A Ravenna, invece, non sembrano esserci particolari opposizioni. Anche le infrastrutture attuali sembrano essere migliori rispetto a Piombino. Daniele Rossi, presidente dell’Autorità portuale di Ravenna, intervistato da Repubblica Bologna, ha spiegato che la struttura è già pronta: «nel porto è presente un terminale marino lungo 340 metri per l’ormeggio di grosse navi rigassificatore. È a circa otto chilometri dalla riva ed è collegato a terra da due tubi che consentono l’immissione diretta nella rete nazionale del gas».
Anche la Regione è molto favorevole: il presidente Stefano Bonaccini ha detto che l’Emilia-Romagna «si candida a essere uno dei due hub nazionali sul tema del gas, per l’arrivo di una delle più grandi navi di GNL e per fare un nuovo rigassificatore in un paese che ha perso qualche anno fa una sfida che invece andava vinta e che ora dobbiamo recuperare».
Anche a Taranto, come a Piombino, c’è qualche problema legato alla sicurezza all’interno del porto per via delle distanze minime da altre attività potenzialmente a rischio.
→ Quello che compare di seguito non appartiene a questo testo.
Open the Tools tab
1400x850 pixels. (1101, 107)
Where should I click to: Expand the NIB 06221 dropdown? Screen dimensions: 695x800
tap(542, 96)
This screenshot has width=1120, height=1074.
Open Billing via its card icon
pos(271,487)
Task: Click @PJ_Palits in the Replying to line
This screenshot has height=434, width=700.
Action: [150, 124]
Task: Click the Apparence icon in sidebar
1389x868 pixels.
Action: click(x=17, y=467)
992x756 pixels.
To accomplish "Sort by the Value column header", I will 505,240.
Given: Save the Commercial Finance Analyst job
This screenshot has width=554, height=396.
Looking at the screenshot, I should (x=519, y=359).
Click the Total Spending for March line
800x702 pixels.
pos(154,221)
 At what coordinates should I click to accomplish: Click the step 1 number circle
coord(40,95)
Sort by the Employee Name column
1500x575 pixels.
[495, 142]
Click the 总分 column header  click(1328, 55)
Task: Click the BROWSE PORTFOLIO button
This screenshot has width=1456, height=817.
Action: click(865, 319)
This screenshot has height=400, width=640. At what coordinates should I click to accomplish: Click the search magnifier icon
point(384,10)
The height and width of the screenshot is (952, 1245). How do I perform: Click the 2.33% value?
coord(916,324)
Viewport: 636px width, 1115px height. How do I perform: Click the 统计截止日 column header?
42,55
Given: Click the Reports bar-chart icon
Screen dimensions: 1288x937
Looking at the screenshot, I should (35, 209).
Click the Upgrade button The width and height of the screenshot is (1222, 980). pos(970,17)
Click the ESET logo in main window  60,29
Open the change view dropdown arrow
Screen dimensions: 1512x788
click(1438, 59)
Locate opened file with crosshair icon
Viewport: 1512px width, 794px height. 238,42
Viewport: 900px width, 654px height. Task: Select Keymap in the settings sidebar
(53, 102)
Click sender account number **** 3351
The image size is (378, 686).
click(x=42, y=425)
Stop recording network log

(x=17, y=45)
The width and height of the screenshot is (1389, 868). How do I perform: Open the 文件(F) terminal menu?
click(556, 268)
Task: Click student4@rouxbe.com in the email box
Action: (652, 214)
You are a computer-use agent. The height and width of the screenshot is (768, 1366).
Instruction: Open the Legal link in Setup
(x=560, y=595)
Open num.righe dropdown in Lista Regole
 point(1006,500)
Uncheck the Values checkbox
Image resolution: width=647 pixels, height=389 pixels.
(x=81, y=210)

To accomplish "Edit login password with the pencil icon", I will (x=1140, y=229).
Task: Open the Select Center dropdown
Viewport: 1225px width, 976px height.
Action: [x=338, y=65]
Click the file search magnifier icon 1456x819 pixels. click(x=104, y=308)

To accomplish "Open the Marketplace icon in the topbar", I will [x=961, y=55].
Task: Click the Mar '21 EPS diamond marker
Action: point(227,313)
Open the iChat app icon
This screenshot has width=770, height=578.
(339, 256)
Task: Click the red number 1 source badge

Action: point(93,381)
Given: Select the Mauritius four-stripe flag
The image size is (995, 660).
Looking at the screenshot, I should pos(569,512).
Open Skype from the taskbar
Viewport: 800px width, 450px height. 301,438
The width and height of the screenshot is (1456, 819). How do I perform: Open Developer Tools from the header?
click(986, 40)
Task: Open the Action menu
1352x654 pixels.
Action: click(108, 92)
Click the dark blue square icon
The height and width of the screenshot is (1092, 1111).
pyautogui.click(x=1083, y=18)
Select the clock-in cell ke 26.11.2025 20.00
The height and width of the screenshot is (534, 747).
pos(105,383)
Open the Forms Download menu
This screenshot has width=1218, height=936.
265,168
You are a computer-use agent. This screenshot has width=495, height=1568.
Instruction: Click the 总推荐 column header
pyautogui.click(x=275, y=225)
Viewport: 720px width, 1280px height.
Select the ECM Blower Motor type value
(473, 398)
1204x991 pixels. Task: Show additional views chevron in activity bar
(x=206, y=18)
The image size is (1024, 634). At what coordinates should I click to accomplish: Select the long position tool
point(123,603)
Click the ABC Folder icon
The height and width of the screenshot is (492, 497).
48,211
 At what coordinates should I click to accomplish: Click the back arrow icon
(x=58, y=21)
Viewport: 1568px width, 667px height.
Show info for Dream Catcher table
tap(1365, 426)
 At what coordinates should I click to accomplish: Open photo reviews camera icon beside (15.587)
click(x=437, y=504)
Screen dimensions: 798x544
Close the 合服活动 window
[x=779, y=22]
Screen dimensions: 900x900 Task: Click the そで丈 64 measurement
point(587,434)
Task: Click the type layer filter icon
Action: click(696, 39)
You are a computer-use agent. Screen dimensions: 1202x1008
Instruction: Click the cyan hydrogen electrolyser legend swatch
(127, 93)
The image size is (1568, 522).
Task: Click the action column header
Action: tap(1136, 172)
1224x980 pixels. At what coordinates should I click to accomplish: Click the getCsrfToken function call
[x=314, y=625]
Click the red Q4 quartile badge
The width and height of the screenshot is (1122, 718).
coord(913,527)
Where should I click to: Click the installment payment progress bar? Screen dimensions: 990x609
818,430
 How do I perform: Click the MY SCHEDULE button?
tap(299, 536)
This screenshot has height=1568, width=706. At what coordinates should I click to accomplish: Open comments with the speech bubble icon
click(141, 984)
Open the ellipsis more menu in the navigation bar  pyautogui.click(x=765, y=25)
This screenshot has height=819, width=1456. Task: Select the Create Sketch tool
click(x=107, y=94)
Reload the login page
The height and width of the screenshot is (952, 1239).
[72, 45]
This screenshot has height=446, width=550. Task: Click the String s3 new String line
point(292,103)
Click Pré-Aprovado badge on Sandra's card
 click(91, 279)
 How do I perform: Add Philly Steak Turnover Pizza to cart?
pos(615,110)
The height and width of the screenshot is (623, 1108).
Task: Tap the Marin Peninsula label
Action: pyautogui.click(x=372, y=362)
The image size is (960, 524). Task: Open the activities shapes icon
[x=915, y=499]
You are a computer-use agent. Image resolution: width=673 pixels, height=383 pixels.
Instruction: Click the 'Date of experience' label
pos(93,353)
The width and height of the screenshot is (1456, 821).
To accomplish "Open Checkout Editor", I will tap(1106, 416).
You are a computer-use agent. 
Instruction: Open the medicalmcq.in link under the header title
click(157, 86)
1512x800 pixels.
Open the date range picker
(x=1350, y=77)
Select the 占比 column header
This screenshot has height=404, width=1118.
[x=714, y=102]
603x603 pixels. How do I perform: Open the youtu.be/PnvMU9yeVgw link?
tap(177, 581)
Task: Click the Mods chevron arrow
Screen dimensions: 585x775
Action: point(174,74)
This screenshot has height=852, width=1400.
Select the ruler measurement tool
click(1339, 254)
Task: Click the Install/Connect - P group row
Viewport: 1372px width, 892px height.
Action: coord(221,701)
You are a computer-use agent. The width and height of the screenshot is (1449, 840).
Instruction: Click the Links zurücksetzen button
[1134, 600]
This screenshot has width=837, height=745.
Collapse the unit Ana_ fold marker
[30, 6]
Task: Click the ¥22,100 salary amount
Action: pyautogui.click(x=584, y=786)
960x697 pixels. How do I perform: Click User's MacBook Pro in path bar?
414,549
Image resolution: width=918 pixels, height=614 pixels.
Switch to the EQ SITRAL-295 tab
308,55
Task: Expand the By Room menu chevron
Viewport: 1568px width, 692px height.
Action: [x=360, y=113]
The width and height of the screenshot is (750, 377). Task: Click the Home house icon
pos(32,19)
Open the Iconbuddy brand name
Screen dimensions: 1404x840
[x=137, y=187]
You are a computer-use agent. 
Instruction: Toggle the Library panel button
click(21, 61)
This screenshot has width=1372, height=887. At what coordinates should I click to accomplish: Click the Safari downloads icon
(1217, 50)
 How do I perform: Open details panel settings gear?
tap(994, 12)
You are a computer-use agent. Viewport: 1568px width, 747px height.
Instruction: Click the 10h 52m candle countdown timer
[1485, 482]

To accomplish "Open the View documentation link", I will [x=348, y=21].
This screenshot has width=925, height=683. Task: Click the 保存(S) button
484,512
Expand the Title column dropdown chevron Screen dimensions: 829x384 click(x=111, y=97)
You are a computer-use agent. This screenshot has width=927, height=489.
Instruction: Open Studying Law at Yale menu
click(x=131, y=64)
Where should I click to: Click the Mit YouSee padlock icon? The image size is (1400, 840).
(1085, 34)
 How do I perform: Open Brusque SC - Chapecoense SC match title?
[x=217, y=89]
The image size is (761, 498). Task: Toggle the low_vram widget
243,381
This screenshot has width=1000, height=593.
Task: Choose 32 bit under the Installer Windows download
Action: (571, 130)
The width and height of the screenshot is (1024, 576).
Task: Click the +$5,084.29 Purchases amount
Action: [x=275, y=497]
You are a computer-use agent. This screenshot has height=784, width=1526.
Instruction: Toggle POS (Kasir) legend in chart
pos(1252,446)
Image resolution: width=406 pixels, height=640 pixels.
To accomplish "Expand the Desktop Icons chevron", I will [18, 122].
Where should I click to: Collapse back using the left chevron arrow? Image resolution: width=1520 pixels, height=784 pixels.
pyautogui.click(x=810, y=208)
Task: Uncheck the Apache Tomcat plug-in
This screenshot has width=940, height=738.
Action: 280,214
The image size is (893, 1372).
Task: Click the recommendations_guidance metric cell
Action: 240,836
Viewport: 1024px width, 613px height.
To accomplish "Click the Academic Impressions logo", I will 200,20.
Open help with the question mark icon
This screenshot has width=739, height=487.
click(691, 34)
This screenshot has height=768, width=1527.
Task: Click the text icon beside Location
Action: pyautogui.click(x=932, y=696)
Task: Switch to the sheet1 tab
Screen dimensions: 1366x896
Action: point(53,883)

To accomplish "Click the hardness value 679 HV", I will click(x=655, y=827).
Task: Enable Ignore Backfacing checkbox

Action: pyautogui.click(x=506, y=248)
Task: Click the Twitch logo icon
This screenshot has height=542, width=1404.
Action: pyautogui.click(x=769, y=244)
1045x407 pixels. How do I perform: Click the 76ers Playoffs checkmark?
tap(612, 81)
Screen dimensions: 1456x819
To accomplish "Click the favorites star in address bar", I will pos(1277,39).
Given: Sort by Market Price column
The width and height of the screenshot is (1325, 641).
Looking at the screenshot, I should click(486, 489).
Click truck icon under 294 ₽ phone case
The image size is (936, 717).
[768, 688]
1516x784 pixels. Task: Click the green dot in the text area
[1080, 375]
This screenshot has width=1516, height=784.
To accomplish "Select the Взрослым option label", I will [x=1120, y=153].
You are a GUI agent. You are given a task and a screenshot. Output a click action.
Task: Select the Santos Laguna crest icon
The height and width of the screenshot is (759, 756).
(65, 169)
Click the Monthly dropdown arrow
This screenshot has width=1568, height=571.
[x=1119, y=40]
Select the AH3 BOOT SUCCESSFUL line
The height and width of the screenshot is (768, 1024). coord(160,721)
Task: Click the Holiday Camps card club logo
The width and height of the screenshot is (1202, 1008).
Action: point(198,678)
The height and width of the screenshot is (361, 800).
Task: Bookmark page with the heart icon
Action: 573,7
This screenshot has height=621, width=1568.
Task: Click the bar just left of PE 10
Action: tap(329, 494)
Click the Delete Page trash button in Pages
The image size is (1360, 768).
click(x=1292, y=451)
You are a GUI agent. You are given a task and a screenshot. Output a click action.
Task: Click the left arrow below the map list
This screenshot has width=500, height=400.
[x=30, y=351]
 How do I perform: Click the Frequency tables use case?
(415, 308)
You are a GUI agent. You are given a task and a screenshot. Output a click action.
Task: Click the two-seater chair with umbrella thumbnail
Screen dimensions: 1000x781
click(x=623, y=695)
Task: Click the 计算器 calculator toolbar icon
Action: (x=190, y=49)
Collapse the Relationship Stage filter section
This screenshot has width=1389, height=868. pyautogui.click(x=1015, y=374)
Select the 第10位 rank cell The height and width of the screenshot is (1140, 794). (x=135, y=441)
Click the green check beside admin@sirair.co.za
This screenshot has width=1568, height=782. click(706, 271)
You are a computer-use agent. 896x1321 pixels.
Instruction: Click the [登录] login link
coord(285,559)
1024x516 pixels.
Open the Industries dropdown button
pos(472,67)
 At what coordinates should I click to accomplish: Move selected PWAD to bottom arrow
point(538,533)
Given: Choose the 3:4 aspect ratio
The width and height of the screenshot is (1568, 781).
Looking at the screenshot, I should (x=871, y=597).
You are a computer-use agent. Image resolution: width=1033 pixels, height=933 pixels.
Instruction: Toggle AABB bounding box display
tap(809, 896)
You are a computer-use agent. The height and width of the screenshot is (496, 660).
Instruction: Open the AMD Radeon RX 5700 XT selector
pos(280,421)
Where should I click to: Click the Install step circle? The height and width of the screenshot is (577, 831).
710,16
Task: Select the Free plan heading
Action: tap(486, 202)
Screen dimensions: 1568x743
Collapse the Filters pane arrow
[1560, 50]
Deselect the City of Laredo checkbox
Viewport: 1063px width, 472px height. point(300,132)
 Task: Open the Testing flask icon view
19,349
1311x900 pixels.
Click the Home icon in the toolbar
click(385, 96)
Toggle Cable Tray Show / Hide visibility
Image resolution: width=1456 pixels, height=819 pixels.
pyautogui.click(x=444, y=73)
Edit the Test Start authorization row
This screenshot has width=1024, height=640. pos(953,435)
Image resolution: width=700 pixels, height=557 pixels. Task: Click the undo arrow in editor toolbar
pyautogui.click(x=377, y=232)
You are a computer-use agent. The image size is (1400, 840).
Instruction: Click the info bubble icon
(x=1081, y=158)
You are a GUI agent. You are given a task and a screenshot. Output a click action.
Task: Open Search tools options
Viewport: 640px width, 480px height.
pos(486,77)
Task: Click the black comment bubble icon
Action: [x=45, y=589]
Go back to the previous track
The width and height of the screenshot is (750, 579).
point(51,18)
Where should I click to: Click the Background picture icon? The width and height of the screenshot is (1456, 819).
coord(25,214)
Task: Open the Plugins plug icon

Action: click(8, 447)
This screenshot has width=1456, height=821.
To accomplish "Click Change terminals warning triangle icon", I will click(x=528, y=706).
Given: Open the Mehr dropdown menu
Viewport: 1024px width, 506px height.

Giovedì scorso la ministra per gli Affari regionali, Maria Stella Gelmini, aveva annunciato che il governo avrebbe nominato come commissari i presidenti delle Regioni interessate dai progetti, quindi probabilmente Eugenio Giani in Toscana, Stefano Bonaccini in Emilia-Romagna e Michele Emiliano in Puglia. Lunedì, però, né Cingolani né il presidente del Consiglio Mario Draghi hanno confermato l’annuncio di Gelmini.